-- BEGIN --

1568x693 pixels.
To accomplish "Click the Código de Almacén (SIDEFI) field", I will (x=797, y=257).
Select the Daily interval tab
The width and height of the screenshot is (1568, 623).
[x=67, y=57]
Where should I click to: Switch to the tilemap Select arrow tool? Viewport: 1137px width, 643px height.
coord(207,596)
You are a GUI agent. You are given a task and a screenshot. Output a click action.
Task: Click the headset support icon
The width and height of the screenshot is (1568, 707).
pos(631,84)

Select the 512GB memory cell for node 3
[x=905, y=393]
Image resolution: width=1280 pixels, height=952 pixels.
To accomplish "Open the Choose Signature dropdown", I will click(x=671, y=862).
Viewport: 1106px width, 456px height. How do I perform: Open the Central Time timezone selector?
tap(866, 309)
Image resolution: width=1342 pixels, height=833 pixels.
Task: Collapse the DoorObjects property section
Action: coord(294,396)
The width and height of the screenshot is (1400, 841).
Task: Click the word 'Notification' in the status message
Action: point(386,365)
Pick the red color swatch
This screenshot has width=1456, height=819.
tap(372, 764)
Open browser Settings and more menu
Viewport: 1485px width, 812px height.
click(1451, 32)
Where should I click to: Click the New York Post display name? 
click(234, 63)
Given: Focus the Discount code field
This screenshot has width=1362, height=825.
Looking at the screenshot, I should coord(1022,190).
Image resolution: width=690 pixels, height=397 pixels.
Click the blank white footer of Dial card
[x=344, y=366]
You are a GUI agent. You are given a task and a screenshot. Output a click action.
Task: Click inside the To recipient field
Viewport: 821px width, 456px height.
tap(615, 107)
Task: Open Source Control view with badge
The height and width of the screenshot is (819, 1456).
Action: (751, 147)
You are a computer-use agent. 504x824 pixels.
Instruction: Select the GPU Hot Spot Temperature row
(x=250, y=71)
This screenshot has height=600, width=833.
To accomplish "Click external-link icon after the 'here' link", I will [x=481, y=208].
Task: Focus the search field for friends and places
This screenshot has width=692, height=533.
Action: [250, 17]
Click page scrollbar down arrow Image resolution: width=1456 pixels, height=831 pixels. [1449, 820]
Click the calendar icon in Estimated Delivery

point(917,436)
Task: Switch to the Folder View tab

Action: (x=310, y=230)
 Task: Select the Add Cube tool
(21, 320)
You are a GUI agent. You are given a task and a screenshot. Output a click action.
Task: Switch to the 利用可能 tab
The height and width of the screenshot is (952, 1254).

-- END --

Exercise task = Rewrite the entries starting at the line containing "Where should I click to: Click" and ending at the line containing "Looking at the", replacing "Discount code" with "Promo code" and leaving everything else unchanged.

Answer =
Where should I click to: Click the New York Post display name? 
click(234, 63)
Given: Focus the Promo code field
This screenshot has width=1362, height=825.
Looking at the screenshot, I should coord(1022,190).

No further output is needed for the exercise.